WHAT YOU ARE ASKED TO DO: Repeat every record exactly, but omit the images.

Stored data:
┌──
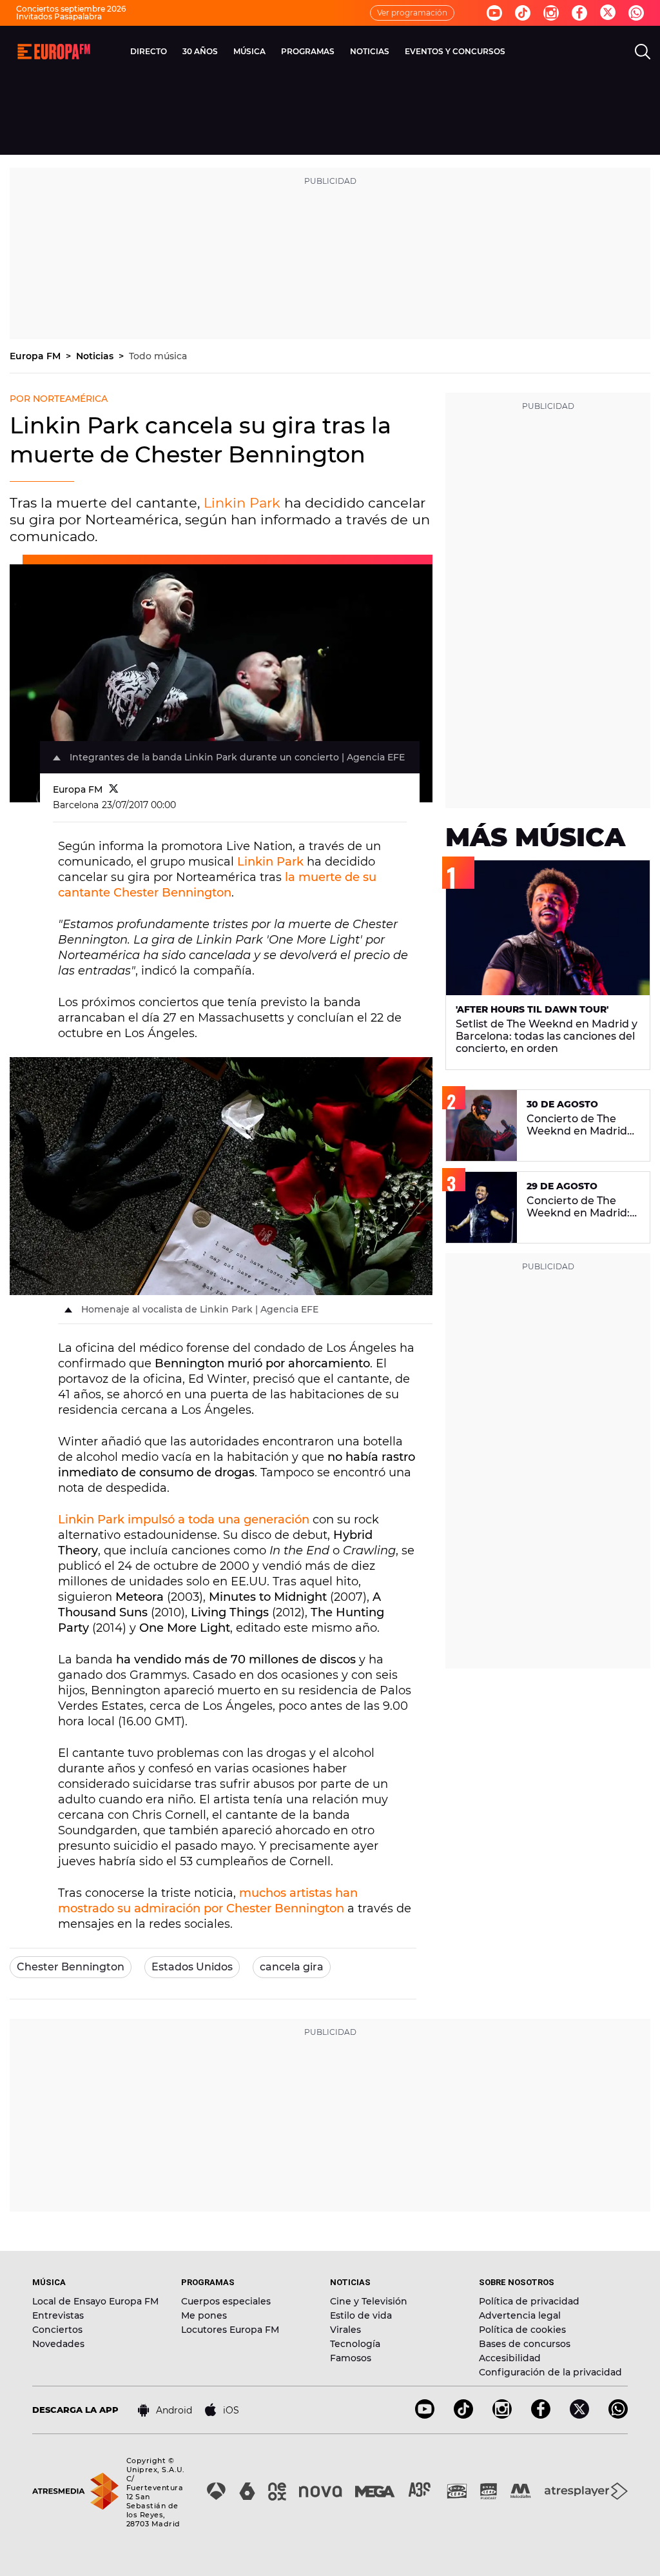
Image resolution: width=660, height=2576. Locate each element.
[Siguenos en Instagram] (551, 13)
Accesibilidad (510, 2358)
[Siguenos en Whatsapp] (636, 13)
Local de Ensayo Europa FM (95, 2301)
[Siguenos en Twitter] (608, 13)
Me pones (204, 2315)
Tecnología (355, 2344)
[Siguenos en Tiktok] (522, 13)
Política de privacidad (529, 2301)
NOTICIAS (369, 51)
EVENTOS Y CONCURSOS (455, 51)
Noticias (96, 356)
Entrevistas (58, 2315)
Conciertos (57, 2329)
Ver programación (412, 12)
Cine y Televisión (368, 2301)
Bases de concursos (524, 2344)
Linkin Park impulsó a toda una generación (183, 1519)
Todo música (158, 356)
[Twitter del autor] (114, 789)
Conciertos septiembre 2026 (71, 9)
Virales (345, 2329)
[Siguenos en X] (579, 2415)
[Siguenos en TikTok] (463, 2415)
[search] (642, 51)
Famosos (350, 2358)
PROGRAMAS (308, 51)
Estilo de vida (361, 2315)
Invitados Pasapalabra (59, 16)
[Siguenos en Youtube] (494, 13)
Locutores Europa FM (230, 2329)
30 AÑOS (200, 51)
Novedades (58, 2344)
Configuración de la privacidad (550, 2372)
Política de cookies (522, 2329)
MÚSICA (249, 51)
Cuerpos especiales (226, 2301)
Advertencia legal (520, 2315)
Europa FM (36, 356)
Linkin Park (242, 503)
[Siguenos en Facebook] (579, 13)
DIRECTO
└──
OUTPUT BELOW:
Image resolution: width=660, height=2576. Locate each element.
[Siguenos en Instagram] (551, 13)
Accesibilidad (510, 2358)
[Siguenos en Whatsapp] (636, 13)
Local de Ensayo Europa FM (95, 2301)
[Siguenos en Twitter] (608, 13)
Me pones (204, 2315)
Tecnología (355, 2344)
[Siguenos en Tiktok] (522, 13)
Política de privacidad (529, 2301)
NOTICIAS (369, 51)
EVENTOS Y CONCURSOS (455, 51)
Noticias (96, 356)
Entrevistas (58, 2315)
Conciertos (57, 2329)
Ver programación (412, 12)
Cine y Televisión (368, 2301)
Bases de concursos (524, 2344)
Linkin Park impulsó a toda una generación (183, 1519)
Todo música (158, 356)
[Twitter del autor] (114, 789)
Conciertos septiembre 2026 (71, 9)
Virales (345, 2329)
[Siguenos en X] (579, 2415)
[Siguenos en TikTok] (463, 2415)
[search] (642, 51)
Famosos (350, 2358)
PROGRAMAS (308, 51)
Estilo de vida (361, 2315)
Invitados Pasapalabra (59, 16)
[Siguenos en Youtube] (494, 13)
Locutores Europa FM (230, 2329)
30 AÑOS (200, 51)
Novedades (58, 2344)
Configuración de la privacidad (550, 2372)
Política de cookies (522, 2329)
MÚSICA (249, 51)
Cuerpos especiales (226, 2301)
Advertencia legal (520, 2315)
Europa FM (36, 356)
Linkin Park (242, 503)
[Siguenos en Facebook] (579, 13)
DIRECTO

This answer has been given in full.